• Record set:
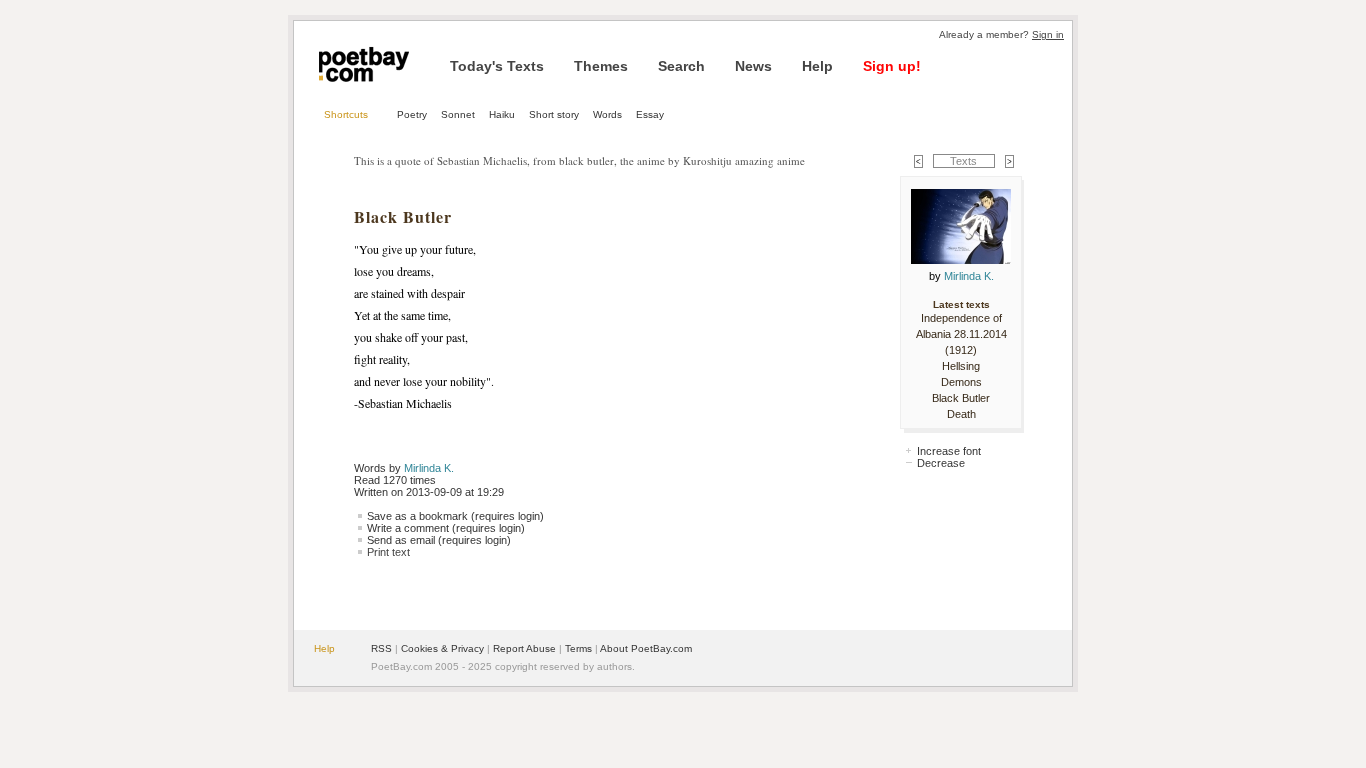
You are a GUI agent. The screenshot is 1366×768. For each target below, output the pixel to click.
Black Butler (961, 398)
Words (607, 114)
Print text (388, 552)
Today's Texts (497, 66)
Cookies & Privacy (442, 648)
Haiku (502, 114)
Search (681, 66)
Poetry (412, 114)
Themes (601, 66)
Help (817, 66)
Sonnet (458, 114)
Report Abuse (524, 648)
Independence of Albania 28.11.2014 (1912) (961, 334)
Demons (961, 382)
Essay (650, 114)
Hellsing (961, 366)
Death (961, 414)
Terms (578, 648)
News (753, 66)
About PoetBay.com (646, 648)
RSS (381, 648)
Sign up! (892, 66)
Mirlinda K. (429, 468)
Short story (554, 114)
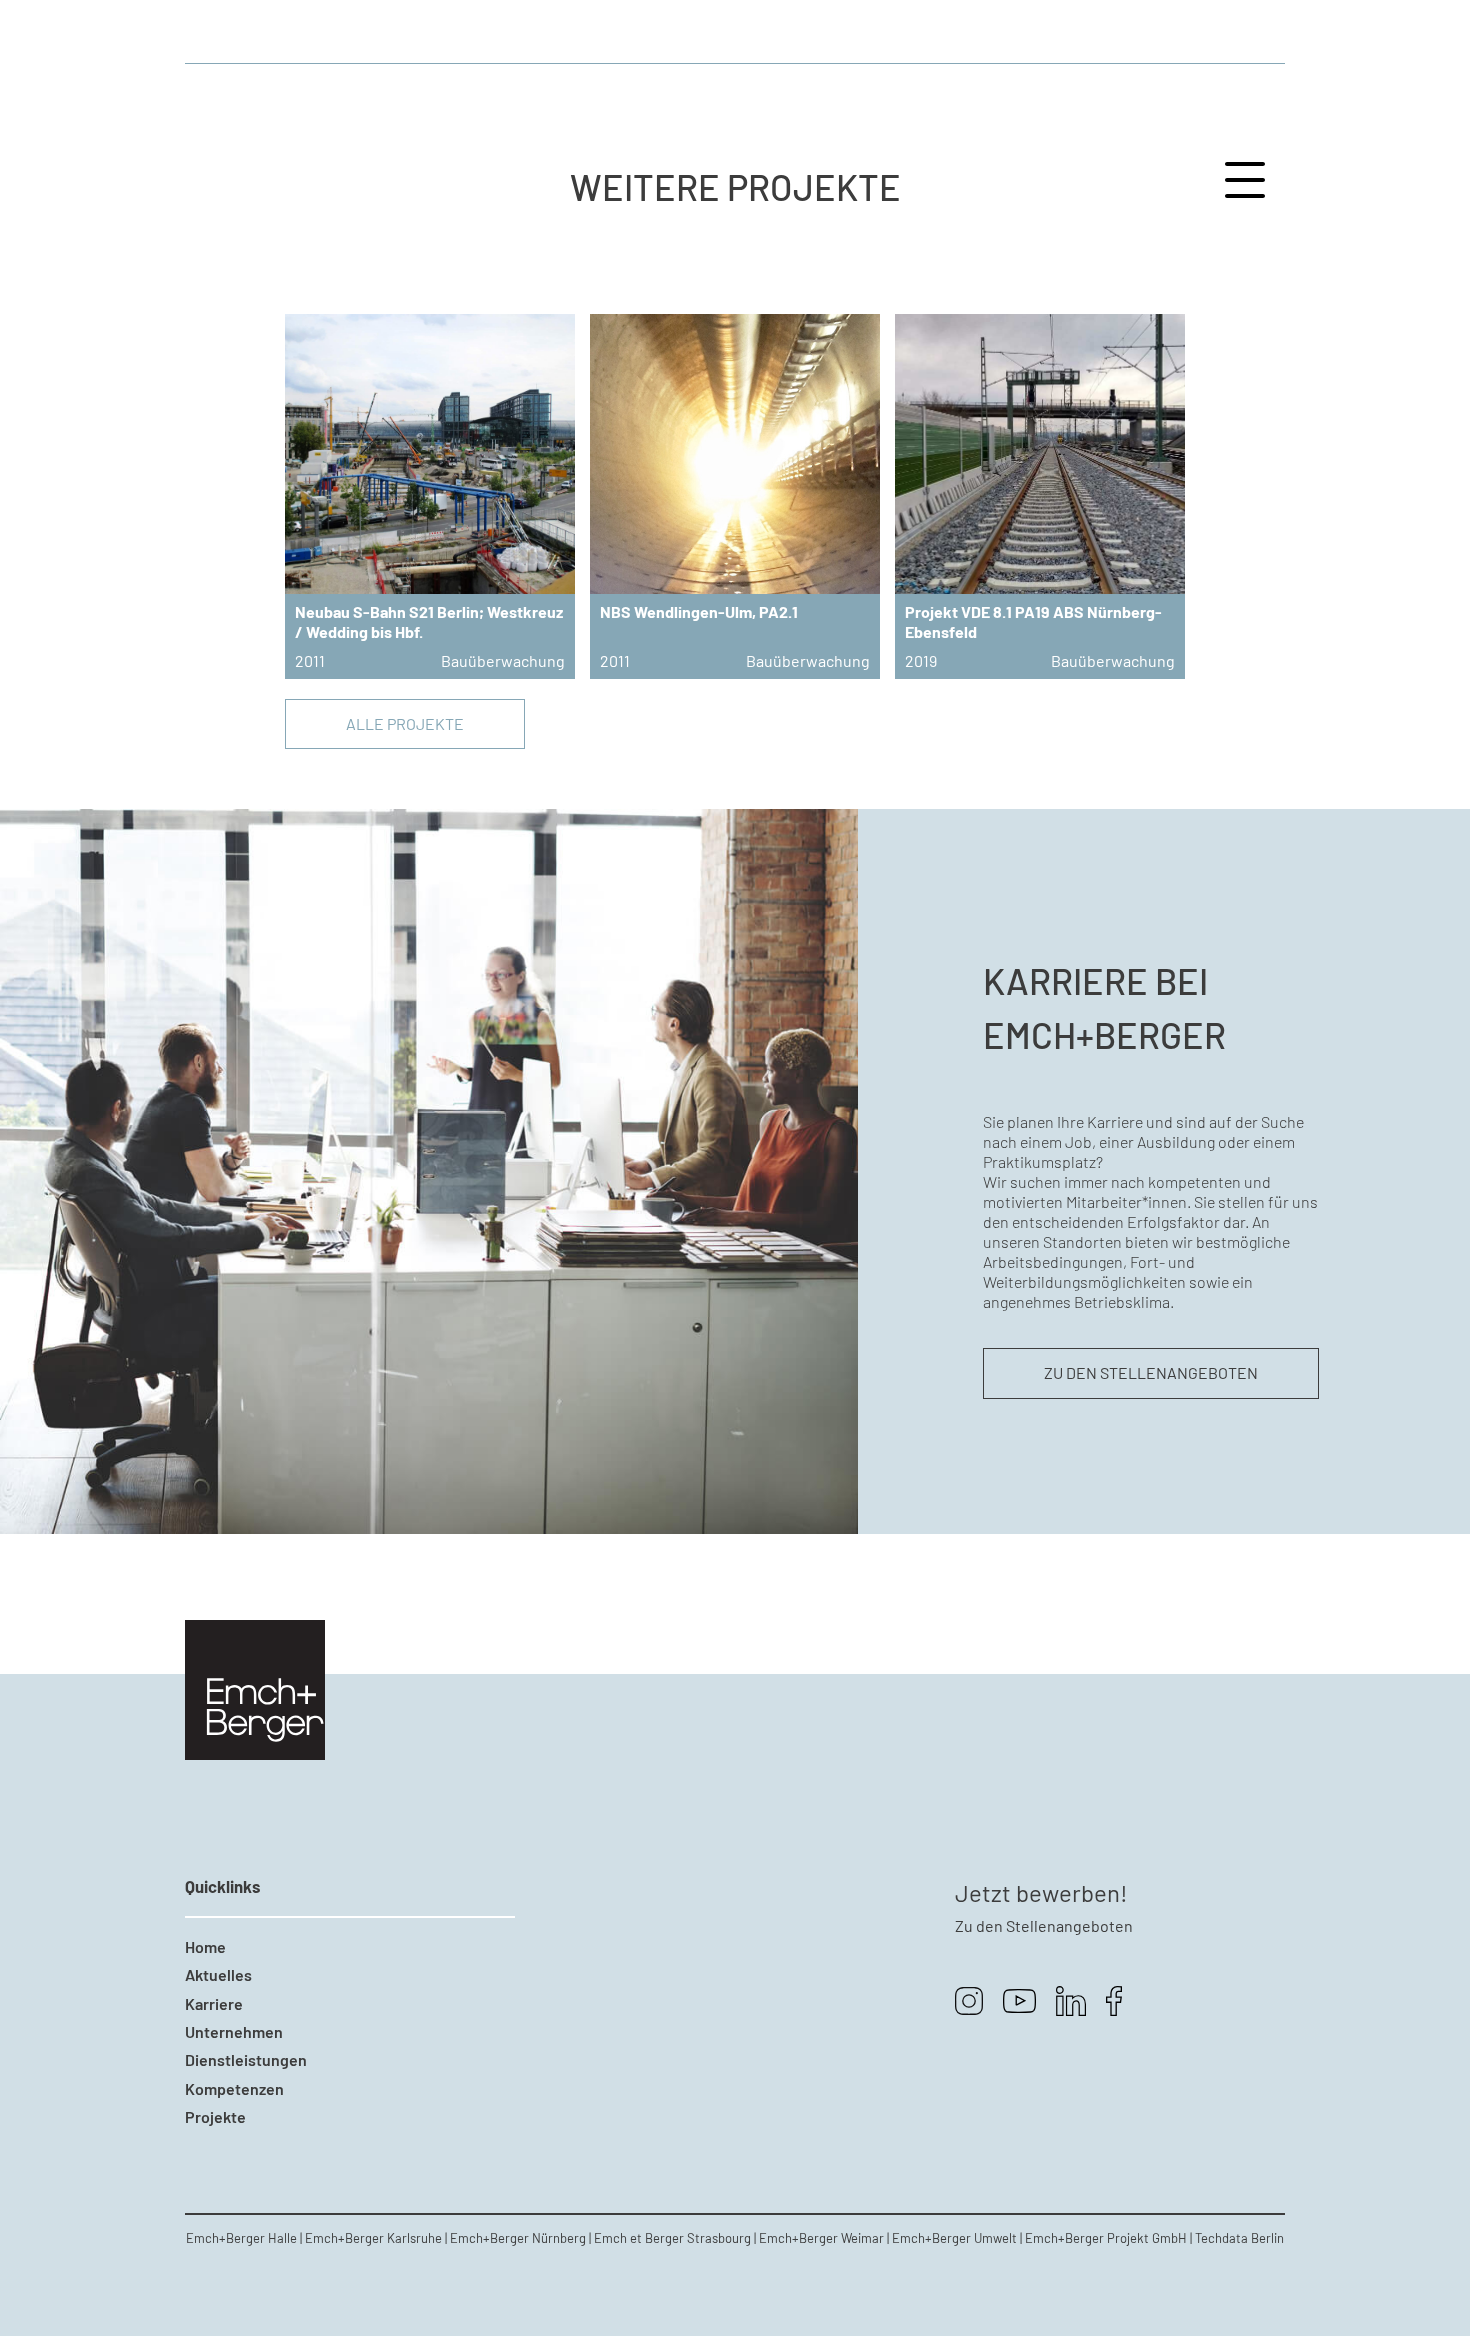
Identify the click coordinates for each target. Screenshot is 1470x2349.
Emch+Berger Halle (241, 2238)
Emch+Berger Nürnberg (518, 2238)
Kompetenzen (234, 2088)
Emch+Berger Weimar (821, 2238)
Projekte (215, 2116)
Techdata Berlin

• What the task asks: Everything in the records above except the pictures is to be reproduced word for word.

• Worked solution:
You are a GUI agent. The screenshot is 1366×768. For each target below, output the pixel to click.
Black Butler (961, 398)
Words (607, 114)
Print text (388, 552)
Today's Texts (497, 66)
Cookies & Privacy (442, 648)
Haiku (502, 114)
Search (681, 66)
Poetry (412, 114)
Themes (601, 66)
Help (817, 66)
Sonnet (458, 114)
Report Abuse (524, 648)
Independence of Albania 28.11.2014 (1912) (961, 334)
Demons (961, 382)
Essay (650, 114)
Hellsing (961, 366)
Death (961, 414)
Terms (578, 648)
News (753, 66)
About PoetBay.com (646, 648)
RSS (381, 648)
Sign up! (892, 66)
Mirlinda K. (429, 468)
Short story (554, 114)
Identify the click coordinates for each target. Screenshot is 1470x2349.
Emch+Berger Halle (241, 2238)
Emch+Berger Nürnberg (518, 2238)
Kompetenzen (234, 2088)
Emch+Berger Weimar (821, 2238)
Projekte (215, 2116)
Techdata Berlin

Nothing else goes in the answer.